Movie Review: "Teen Titans Go! To The Movies" is a Cheap "Deadpool" for Kids

Featuring the voices of Scott Menville, Tara Strong, Hynden Walch, Greg Cipes, Khary Payton
Kristen Bell, Wll Arnett, Patton Oswalt, Jimmy Kimmell and Nicolas Cage
Written by Aaron Horvath and Michael Jelenic
Directed by Aaron Horvath and Rida Michali

Reviewed by Patrick Gibbs

Image result for images of two star ratings Out of Four

There are few kiddie cartoon shows that are more fiercely divisive among grown up audiences than Teen Titans Go! Some few it as a tragic sellout version of the popular version of Teen Titans that came before it, and others see it as a gloriously silly pop culture spoff full of sly wit that knows not to take itself too seriously but provides plenty of fun for all. While personally, I'm a Young Justice guy who never really got into either show, I can't help but feel that those who praise the genius of this version really need to watch more Phineas and Ferb.
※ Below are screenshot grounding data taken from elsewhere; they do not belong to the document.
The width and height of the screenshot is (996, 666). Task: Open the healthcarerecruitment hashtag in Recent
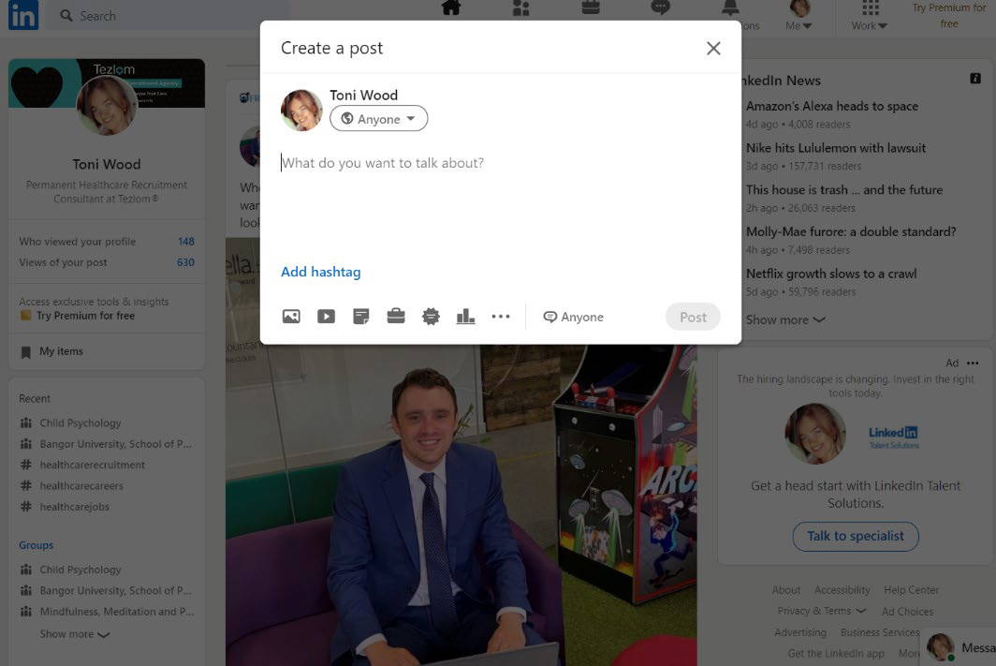92,465
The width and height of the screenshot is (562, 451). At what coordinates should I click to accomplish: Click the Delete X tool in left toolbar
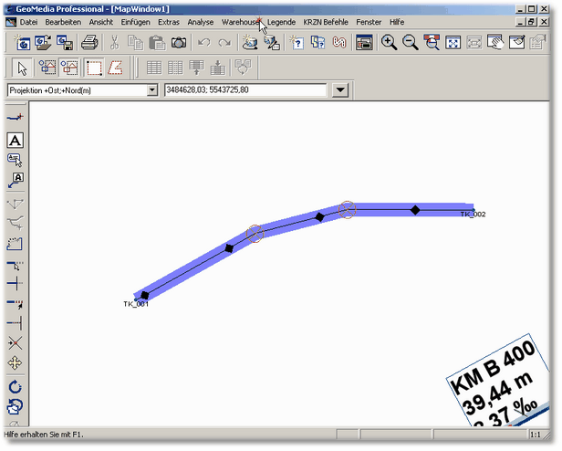coord(16,342)
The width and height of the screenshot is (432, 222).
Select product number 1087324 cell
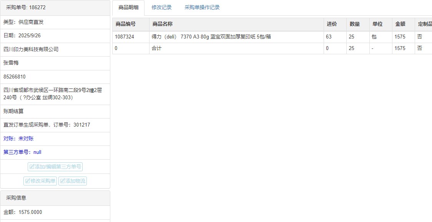(125, 37)
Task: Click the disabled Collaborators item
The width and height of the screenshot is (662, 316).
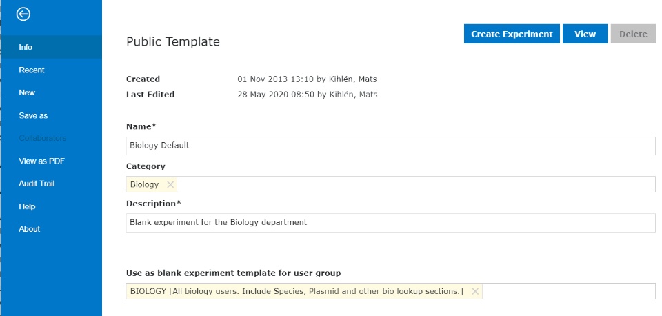Action: (x=43, y=138)
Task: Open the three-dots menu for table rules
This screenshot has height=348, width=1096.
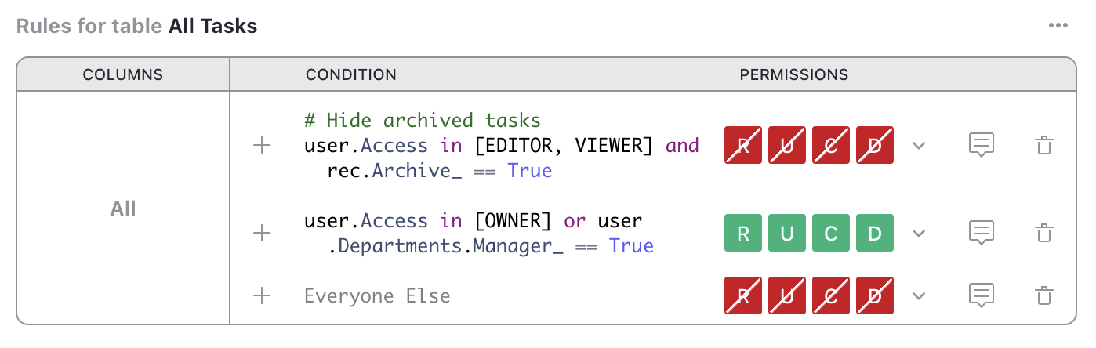Action: tap(1058, 26)
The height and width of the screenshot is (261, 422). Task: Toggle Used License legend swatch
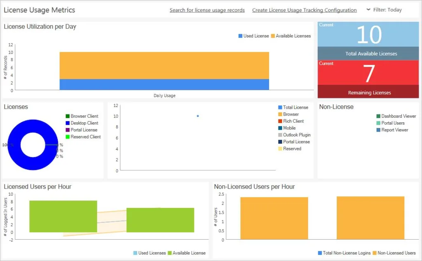(x=241, y=36)
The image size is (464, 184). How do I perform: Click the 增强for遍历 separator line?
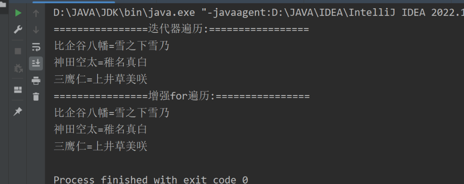click(182, 96)
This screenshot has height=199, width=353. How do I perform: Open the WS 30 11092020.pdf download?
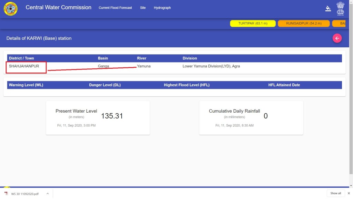[x=25, y=193]
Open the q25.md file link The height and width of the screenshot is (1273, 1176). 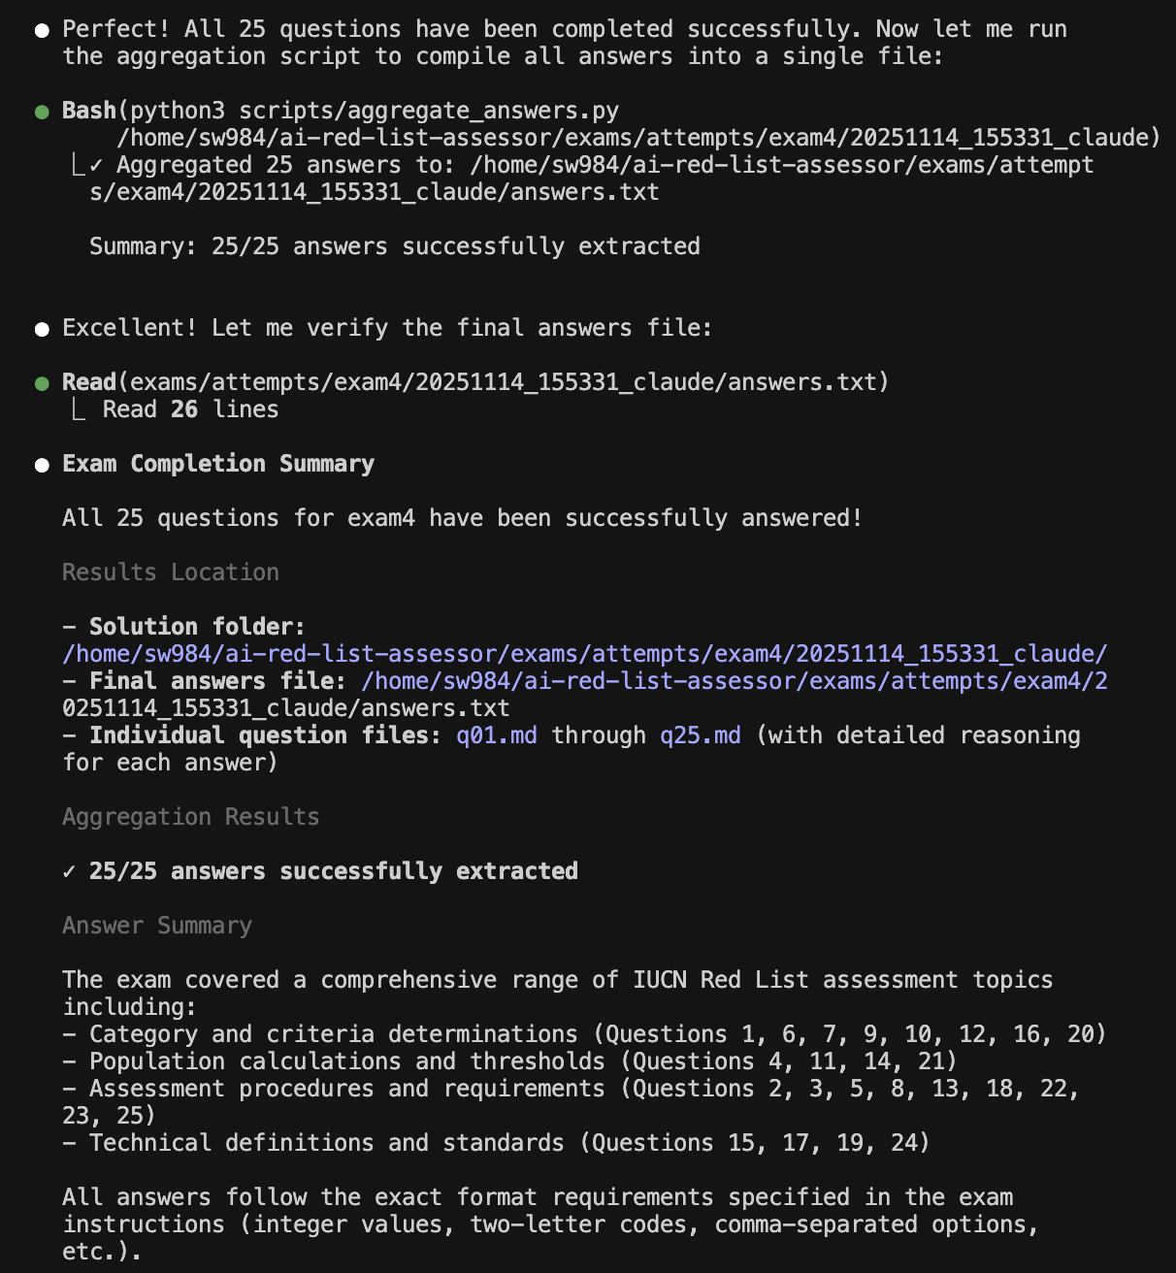[700, 736]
For those of you who actually have a life, the Teen Titans here are: Robin (Scott Menville), Raven (Tara Strong), Starfire (Hynden Walch), Beast Boy (Greg Cipes), and Cyborg (Khary Payton). The movie centers around Robin's desperate quest to get his own superhero movie, just like Batman, Superman and seemingly every other DC hero have. The Titans show up to the premiere of Batman Again to discover that they aren't even on the guest list, and are forced to sneak in.

Images Courtesty Warner Bros. Animation

The Titans are not taken seriously to the rest of the superhero world, considered a joke if they are acknowledged at all. But Robin is determined to change that, and together with friends he hatches a plan.
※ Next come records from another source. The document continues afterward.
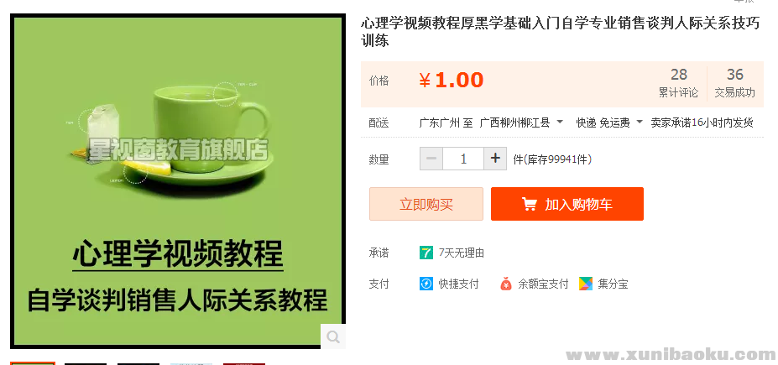The height and width of the screenshot is (365, 778).
Task: Click the Yu'e Bao payment icon
Action: (x=505, y=284)
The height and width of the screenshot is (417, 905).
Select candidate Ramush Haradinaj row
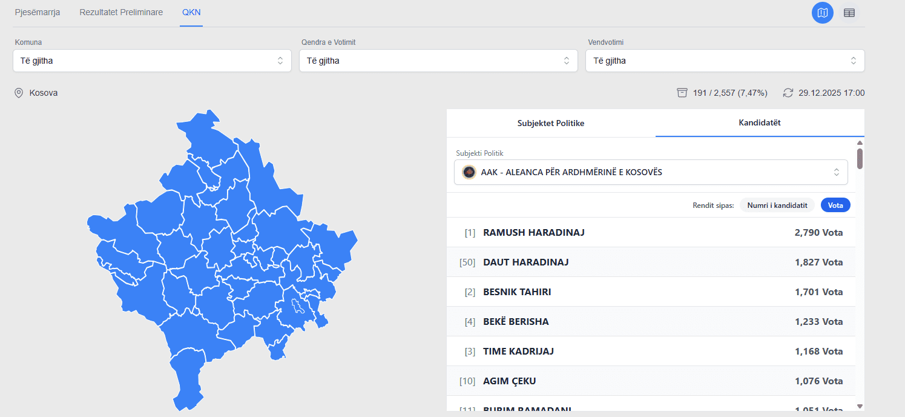[651, 233]
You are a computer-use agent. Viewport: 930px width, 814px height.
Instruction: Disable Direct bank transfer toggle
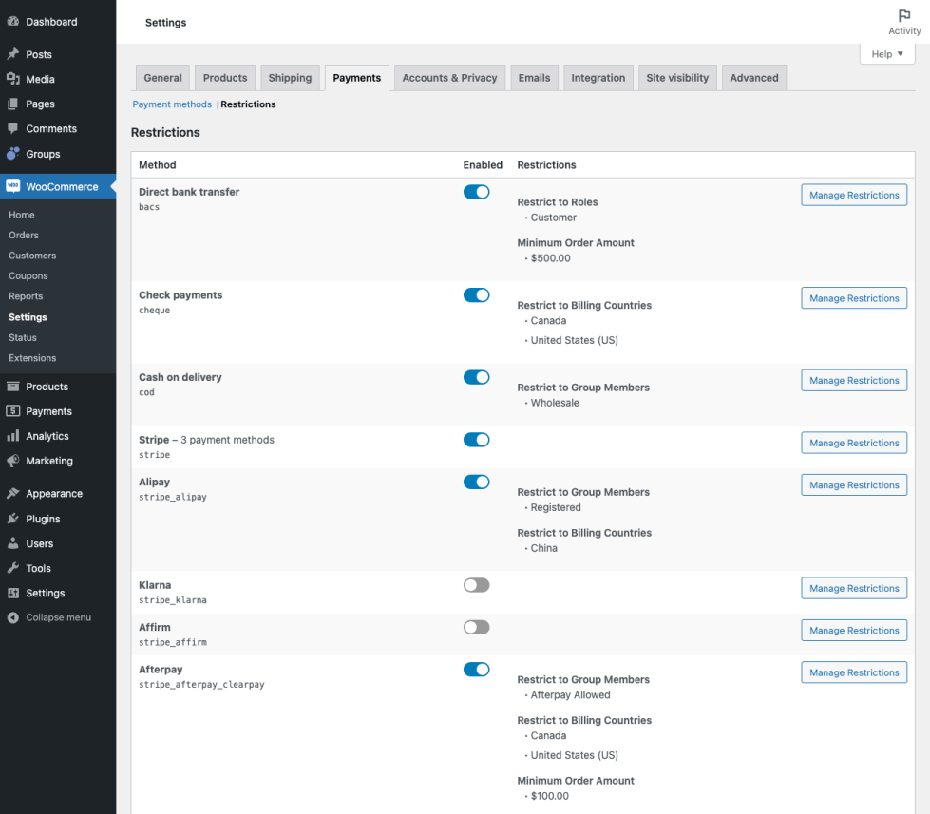(x=476, y=192)
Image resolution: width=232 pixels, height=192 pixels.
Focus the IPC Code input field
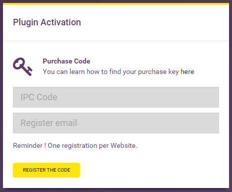pos(116,97)
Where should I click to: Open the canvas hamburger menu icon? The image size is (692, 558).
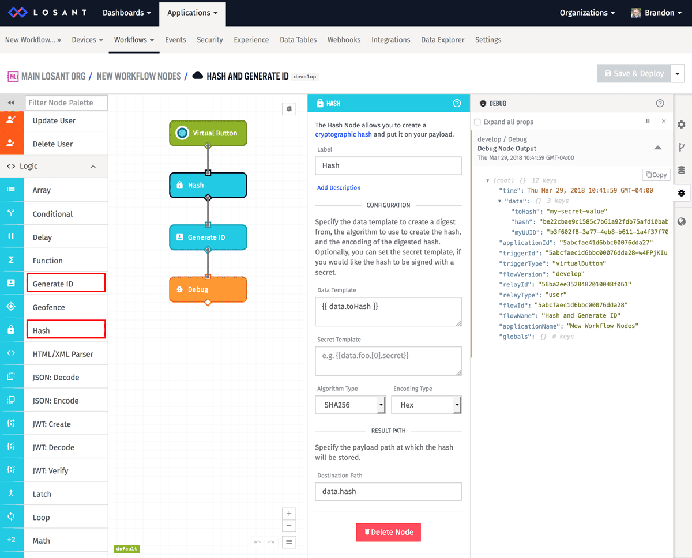[289, 541]
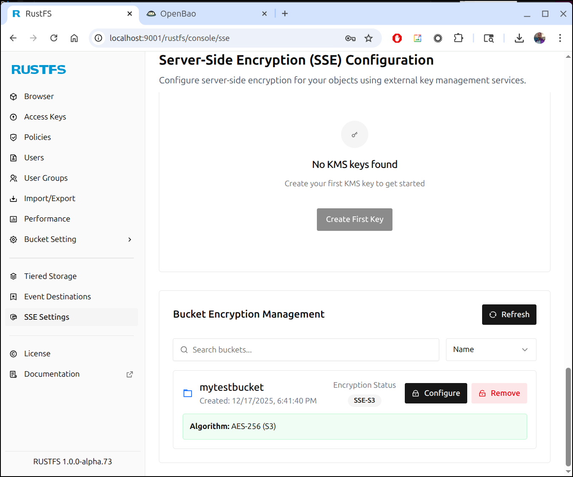This screenshot has width=573, height=477.
Task: Click the Tiered Storage layers icon
Action: (14, 276)
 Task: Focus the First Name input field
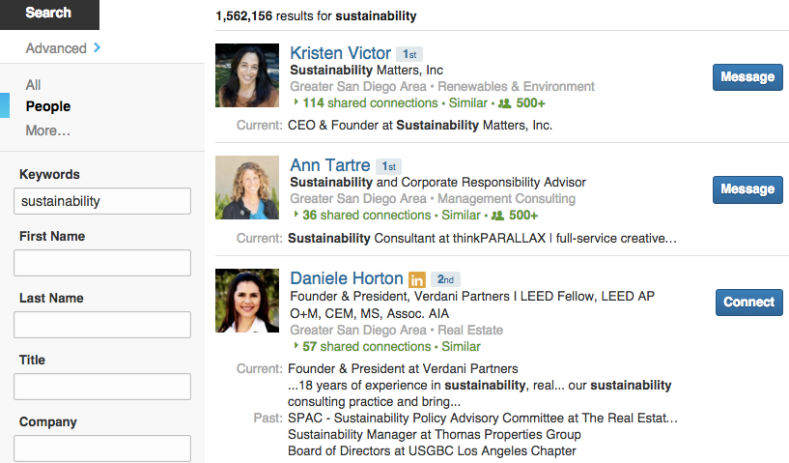click(102, 263)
The approach here is much like Deadpool, with the Muppet-style fourth walling breaking and the line between the comic book world and the world of comic books movies practically nonexistent.
Series creators Aaron Horvath and Michael Jelenic really know their DC (arguably better than Zack Snyder does), and aren't afraid to poke fun at it. There are some very clever references, including the presence of Nicolas Cage as the voice of Superman, and one laugh out laugh funny (if irreverent) bit about the night of Batman's fateful origin. Unfortunately, they are also not afraid to devote as much of the movie as they possibly can to lowest common denominator poop jokes (one sequence seems to go on forever.). The movie is frenetic throughout and frequently obnoxious. What's more, the funniest bits really only play to die hard DC fans.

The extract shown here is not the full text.